Are you ready to buy a home? Are you ready to sell your current home? Do you think it is possible to do both transactions in one day? With some good planning and a little bit of luck on your side, it can be done.
If possible, we encourage our clients not to buy and sell on the same day. Unfortunately, not all deals can be structured that way, and not all clients can afford to buy without selling. A lot of real estate transactions have contingencies in the contract stating the buyer cannot close until their sale has closed. The financing contingency is the most common contingency. In the real estate contract the home loan contingency states that if you qualify for a home loan at a certain interest rate and a certain LTV, you have to buy the property or are held in default. However, most people cannot carry two mortgages and will not qualify for a purchase loan unless their original loan is paid off and that debt is gone.
Unless you are dealing with all cash transactions, not only do you have to worry about your new loan being ready on time, but you also have to rely on your buyer’s loan being ready as well. If your buyer’s loan is not ready, even if your home loan is ready, you still cannot close because your purchase is contingent on your sale and on your buyer’s loan being ready to close. As you can see, this can be a logistical nightmare with many of the factors completely out of your control; causing additional anxiety on top of an already stressful situation.
Don’t get me wrong, I am not saying it is not possible to buy and sell real estate in the same day; we have done this countless times at my office. I just want to be clear, there are risks involved with many of them being out of your control. The bottom line is, if you have your heart set on a new property, the fewer contingencies you have in the deal, the more likely it will close on time.

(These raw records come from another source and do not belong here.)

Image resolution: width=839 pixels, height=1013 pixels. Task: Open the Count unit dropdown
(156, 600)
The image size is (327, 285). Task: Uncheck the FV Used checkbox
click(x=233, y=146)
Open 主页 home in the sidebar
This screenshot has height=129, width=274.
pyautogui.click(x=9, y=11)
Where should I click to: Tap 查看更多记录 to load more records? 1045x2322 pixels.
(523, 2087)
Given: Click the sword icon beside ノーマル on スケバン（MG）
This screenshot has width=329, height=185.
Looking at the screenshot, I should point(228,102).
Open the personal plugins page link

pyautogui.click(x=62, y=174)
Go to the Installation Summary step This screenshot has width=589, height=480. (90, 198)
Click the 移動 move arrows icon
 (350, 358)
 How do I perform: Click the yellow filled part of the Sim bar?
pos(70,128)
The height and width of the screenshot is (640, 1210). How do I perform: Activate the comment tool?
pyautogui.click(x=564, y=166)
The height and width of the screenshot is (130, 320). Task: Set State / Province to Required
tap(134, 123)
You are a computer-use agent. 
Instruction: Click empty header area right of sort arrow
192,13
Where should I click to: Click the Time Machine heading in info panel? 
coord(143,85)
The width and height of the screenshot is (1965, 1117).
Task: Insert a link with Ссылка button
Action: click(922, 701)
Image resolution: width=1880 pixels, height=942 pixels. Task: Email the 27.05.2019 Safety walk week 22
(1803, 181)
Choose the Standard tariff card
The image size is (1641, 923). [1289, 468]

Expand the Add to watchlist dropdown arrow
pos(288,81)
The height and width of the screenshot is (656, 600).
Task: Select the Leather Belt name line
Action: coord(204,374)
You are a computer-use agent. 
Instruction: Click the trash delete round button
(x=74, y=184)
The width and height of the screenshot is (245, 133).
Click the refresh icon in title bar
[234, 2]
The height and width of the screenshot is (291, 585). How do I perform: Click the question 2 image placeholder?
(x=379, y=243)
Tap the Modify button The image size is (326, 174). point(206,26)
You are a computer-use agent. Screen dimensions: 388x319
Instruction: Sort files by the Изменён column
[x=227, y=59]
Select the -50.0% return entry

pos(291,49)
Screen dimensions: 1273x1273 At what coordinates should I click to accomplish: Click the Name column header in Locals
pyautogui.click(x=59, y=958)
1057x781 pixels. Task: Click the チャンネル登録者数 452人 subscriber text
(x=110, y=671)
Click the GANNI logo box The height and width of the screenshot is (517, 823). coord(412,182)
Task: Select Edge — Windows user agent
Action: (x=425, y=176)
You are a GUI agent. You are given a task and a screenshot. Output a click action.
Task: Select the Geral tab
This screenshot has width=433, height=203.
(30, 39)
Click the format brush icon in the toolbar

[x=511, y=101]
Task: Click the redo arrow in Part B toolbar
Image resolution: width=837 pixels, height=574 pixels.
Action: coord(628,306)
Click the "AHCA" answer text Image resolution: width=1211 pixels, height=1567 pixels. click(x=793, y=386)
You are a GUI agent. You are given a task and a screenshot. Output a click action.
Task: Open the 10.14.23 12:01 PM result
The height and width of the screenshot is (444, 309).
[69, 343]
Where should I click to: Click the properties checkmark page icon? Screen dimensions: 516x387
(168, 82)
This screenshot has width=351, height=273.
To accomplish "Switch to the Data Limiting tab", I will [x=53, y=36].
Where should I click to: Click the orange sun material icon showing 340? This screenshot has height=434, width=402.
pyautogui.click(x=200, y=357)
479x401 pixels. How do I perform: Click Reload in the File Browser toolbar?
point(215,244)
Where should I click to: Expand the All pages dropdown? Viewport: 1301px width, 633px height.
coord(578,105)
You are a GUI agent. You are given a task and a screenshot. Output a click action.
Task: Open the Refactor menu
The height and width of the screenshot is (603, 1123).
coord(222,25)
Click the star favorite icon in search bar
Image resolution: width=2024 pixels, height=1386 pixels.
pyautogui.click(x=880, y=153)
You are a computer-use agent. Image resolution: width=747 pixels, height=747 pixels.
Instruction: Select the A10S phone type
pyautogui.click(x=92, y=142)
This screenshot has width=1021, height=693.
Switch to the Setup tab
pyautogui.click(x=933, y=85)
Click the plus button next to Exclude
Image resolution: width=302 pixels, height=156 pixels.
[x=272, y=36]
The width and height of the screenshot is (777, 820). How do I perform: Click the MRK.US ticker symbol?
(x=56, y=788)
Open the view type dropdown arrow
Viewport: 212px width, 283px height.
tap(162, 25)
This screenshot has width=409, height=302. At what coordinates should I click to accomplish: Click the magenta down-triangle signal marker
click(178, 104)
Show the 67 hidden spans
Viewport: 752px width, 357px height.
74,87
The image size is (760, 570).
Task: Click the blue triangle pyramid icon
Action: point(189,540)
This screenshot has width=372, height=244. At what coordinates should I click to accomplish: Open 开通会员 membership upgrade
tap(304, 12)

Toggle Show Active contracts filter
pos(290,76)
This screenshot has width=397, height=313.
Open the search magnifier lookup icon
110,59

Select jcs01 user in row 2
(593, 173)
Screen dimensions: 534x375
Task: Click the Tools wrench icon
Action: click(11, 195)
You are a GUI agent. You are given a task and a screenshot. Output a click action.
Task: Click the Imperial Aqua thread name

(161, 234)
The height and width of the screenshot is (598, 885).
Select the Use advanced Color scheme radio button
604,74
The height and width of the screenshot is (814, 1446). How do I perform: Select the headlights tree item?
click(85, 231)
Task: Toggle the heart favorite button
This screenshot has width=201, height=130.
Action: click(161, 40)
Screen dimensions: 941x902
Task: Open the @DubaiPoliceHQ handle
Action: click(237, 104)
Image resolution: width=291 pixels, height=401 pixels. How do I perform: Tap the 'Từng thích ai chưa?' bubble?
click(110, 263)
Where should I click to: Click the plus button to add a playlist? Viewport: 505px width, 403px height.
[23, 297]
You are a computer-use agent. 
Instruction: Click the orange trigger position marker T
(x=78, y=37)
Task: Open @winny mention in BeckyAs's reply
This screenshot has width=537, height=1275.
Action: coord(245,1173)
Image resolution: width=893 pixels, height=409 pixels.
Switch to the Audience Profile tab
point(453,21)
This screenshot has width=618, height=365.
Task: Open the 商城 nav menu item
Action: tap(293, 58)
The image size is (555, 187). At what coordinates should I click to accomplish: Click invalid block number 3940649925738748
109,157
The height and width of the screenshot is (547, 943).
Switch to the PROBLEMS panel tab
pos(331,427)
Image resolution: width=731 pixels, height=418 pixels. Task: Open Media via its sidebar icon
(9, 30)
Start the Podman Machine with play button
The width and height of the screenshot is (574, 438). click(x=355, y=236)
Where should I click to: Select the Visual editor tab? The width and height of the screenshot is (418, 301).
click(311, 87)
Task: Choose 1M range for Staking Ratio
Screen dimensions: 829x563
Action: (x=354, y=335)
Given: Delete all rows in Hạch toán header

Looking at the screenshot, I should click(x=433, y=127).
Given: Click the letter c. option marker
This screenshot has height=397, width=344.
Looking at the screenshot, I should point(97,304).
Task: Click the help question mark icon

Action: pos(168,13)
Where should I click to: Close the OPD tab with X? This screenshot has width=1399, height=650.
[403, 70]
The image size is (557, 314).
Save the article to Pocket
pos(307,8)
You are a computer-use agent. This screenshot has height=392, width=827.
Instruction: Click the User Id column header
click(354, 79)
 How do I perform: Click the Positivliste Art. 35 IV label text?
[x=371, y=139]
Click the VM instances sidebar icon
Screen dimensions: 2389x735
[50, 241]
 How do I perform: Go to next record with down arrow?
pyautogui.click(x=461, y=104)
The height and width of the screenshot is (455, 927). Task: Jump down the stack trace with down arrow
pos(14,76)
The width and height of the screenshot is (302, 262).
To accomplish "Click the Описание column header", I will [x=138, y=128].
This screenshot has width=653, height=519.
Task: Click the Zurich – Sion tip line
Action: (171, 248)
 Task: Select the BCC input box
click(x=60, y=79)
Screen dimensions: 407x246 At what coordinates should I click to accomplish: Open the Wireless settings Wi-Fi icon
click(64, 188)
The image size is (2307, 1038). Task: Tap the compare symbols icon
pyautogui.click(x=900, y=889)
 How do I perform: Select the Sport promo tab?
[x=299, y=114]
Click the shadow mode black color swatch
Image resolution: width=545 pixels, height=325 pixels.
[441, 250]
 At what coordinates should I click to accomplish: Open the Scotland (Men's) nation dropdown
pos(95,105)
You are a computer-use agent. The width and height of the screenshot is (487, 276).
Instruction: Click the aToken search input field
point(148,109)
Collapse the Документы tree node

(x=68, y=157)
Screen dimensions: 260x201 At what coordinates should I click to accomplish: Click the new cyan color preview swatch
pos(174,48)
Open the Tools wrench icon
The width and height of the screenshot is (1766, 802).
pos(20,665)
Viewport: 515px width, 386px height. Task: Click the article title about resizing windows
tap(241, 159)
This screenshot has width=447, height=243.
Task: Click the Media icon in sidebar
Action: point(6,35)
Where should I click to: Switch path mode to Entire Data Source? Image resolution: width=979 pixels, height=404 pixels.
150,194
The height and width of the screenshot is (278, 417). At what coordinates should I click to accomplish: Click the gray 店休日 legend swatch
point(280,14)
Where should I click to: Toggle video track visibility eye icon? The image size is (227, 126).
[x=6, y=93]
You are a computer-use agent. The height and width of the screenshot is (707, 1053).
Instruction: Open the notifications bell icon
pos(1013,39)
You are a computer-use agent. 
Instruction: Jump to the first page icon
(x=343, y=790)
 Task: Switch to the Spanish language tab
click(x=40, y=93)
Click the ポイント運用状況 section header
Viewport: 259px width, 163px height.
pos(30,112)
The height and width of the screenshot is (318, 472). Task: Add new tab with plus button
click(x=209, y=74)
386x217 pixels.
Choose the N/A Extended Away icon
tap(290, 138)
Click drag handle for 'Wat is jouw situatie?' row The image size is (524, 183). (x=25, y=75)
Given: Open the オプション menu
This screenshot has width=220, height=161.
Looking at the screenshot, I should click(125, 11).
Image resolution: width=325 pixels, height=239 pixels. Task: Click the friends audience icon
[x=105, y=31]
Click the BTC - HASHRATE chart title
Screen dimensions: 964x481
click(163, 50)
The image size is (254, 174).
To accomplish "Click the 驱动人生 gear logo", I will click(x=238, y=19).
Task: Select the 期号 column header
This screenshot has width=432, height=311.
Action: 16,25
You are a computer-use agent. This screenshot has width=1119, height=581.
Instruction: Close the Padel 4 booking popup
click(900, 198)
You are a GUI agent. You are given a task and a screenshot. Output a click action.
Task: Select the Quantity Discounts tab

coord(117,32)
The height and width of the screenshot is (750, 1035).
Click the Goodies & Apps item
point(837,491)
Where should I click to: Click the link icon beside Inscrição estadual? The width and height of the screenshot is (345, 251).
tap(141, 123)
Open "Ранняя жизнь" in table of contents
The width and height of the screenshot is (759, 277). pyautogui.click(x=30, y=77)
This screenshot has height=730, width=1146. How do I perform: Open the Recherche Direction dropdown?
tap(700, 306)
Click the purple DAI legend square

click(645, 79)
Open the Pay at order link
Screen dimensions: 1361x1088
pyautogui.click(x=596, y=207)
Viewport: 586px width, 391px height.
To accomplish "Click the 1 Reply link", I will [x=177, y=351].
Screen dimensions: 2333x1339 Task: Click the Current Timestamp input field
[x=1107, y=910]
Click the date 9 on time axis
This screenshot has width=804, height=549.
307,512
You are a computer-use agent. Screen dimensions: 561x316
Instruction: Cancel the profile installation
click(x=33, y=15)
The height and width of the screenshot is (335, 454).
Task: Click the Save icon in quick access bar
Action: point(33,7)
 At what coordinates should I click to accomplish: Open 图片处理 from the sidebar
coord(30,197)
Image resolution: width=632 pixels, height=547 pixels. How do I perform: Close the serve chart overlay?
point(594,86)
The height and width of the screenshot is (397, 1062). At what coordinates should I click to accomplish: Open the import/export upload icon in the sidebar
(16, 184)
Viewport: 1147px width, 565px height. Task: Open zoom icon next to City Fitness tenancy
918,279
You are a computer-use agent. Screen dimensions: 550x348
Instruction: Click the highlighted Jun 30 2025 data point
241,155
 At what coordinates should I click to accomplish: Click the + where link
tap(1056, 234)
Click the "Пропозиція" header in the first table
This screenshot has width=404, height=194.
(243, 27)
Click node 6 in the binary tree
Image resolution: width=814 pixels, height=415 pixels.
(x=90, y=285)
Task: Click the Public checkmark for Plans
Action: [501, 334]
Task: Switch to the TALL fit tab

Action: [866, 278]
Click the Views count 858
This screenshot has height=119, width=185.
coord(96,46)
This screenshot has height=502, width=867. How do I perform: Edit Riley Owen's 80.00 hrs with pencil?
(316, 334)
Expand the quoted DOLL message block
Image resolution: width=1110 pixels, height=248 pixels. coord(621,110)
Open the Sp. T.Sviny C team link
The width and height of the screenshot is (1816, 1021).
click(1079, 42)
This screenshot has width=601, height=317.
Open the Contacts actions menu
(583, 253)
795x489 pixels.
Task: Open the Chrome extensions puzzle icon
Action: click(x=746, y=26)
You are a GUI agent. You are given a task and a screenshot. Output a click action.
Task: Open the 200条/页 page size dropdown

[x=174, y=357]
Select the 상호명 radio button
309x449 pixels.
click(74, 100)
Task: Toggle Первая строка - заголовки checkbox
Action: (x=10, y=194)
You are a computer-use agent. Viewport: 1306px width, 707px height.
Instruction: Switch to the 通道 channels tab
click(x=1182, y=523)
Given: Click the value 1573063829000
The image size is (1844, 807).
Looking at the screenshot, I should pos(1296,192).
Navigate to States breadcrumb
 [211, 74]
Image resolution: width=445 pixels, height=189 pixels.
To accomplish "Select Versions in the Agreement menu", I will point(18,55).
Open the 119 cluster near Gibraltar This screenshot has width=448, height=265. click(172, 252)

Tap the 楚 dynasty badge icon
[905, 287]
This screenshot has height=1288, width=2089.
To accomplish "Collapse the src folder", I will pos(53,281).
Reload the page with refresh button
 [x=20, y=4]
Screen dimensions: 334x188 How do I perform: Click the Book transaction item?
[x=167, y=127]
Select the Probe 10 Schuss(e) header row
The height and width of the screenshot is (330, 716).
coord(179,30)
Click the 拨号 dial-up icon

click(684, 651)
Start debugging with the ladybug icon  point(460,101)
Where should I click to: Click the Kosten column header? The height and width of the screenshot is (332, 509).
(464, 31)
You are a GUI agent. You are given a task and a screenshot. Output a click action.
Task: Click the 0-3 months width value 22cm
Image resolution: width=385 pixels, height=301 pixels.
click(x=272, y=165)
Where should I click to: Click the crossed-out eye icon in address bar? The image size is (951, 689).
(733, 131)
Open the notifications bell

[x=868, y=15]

One last thing to keep in mind when dealing with contingencies is the reverse situation. What happens if you are selling your house to cash buyers, but you have a financing contingency on the house you are buying? Say your financing is delayed for whatever reason and your purchase closing is delayed but your sellers hold you to the closing date in your sale contract. Then you could be facing a situation where you must move out of your house with nowhere to go. You cannot move into a house you don’t yet own and think again if your seller is going to allow you to move in when you haven’t closed. That rarely happens; the potential risks outweigh the benefits to the seller and attorneys discourage sellers from pre-closing possession. This scenario alone makes it vital to communicate with us and your loan officer. We will do everything in our legal power to avoid this situation.